Highland News Leader

New lights, bike path to adorn Troxler Avenue in Highland

The future for Troxler Avenue is looking brighter. The Highland City Council approved the installation of new street lights for the roadway at its meeting Monday.

Frost Electric of Collinsville was the lowest bidder for the project, which includes all labor, material, transportation and other costs. Troxler will have 13 Holophane lighting fixtures installed for $51,610, which includes fixtures, poles and banner arms.

“Since the improvements on the storm drains and the extension of the multi-use area have been completed on the portion of the peripheral route along Troxler, it is now time to install the lighting to match the rest,” said Director of Light & Power Dan Cook in a memo to the council. “After the installation of these lights, the lighting of the peripheral route will be complete.”

The city has allocated a budget of $50,000 for this project.

Each light costs about $3,970. The bid included all discounts, preparation costs and all other charges or credits, but did not include taxes in the price since the city is exempt from federal excise, transportation and state sales taxes.

Other Council Action

Bike path to be widened near Troxler

The council gave approval to widen the Sharpshooters Trail.

The 10-foot wide shared-use path will be installed on the south side of Troxler Avenue.

“We have received Illinois Transportation Enhancement Program (ITEP) funding in addition to appropriated funding from Madison County,” said Director of Parks & Recreation Mark Rosen.

ITEP will fund $637,738 for the project, while Madison County will pay $222,000. The Metro East Parks and Recreation District will fund $112,000.

The estimated total cost for the project is $884,699.

New Spinning bikes coming to KRC

The Korte Recreation Center is gaining new Spinning bicycles after the council approved a loan application for their purchase.

“Spinning classes at the Korte Recreation Center are becoming more and more popular, (and) we are in need of replacing our current fleet of bikes,” Rosen said in a memo to city council members. “The bikes we currently own are experiencing constant breakdowns and continual maintenance. In addition, these bikes were purchased used.”

Rosen said the city can repay the loan by using the annual Physical Education Program (PEP) grant, which is a federally funded grant program that that helps organizations expand physical education programs.

The PEP grant is awarded through the Madison County Parks & Recreation Commission.

“This annual grant, currently is approximately $48,500 and can be repaid over the course of three years so that improvements to parks are not interrupted,” Rosen said. “However, in the event of any foreseeable changes in the grant, we could sacrifice one year's grant to pay off the loan.”

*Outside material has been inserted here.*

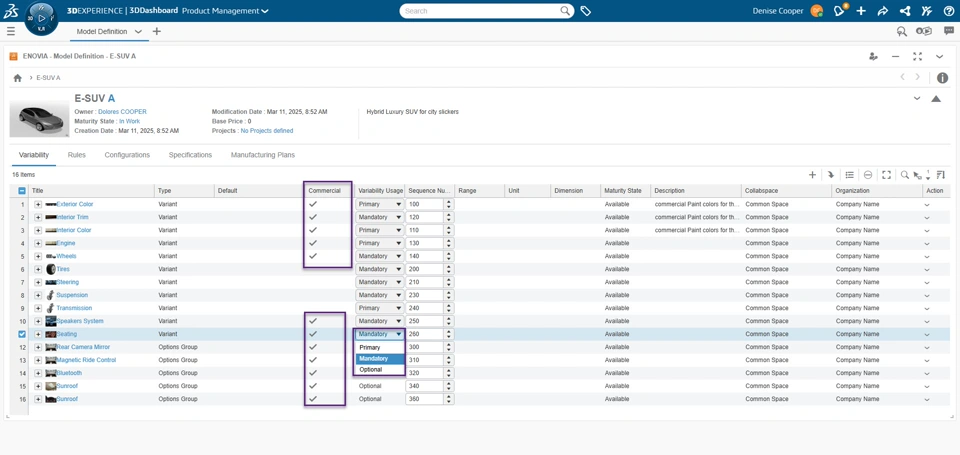Open the 3DEXPERIENCE compass
The width and height of the screenshot is (960, 455).
[41, 17]
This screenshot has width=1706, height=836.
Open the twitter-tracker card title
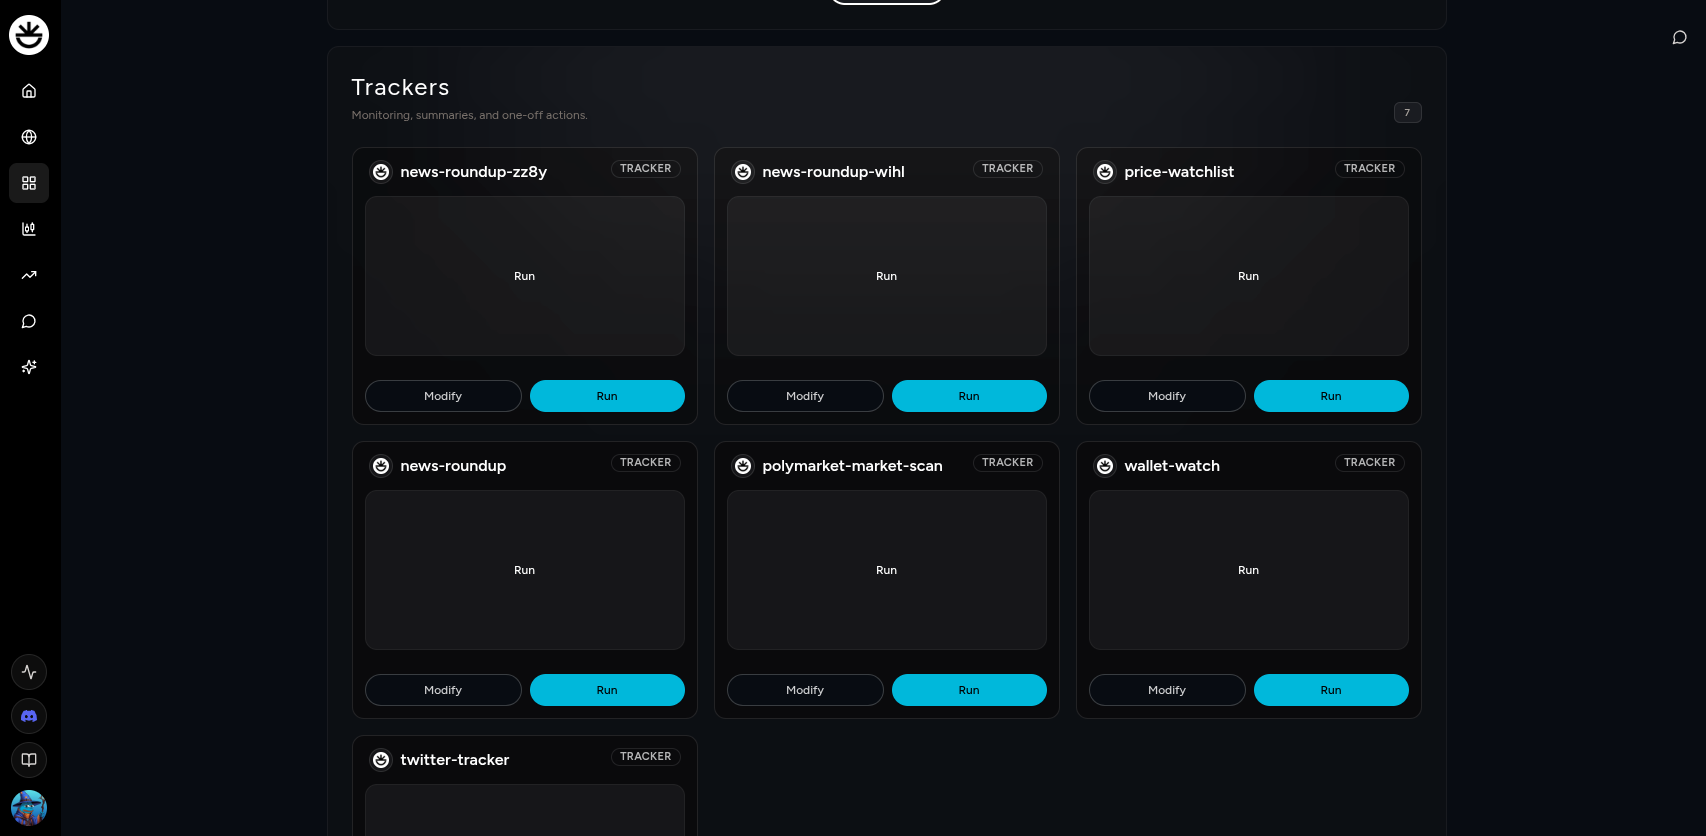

More service needed for clarifier construction project

The council agreed to add more hours of observation to the clarifier construction project at the water treatment plant.

“The additional services are necessary to continue observation of the construction by our engineering firm, specifically for the replacement of equipment in the existing clarifier,” said Director of Public Works Joe Gillespie in a memo to city council members. “We agreed to construct a new clarifier and replace the equipment in the existing (one).”

Gillespie said the amount for observation of replacement equipment was not included in the original agreement because it was unknown if the city was going to need it.

The supplemental construction engineering service will cost $28,000.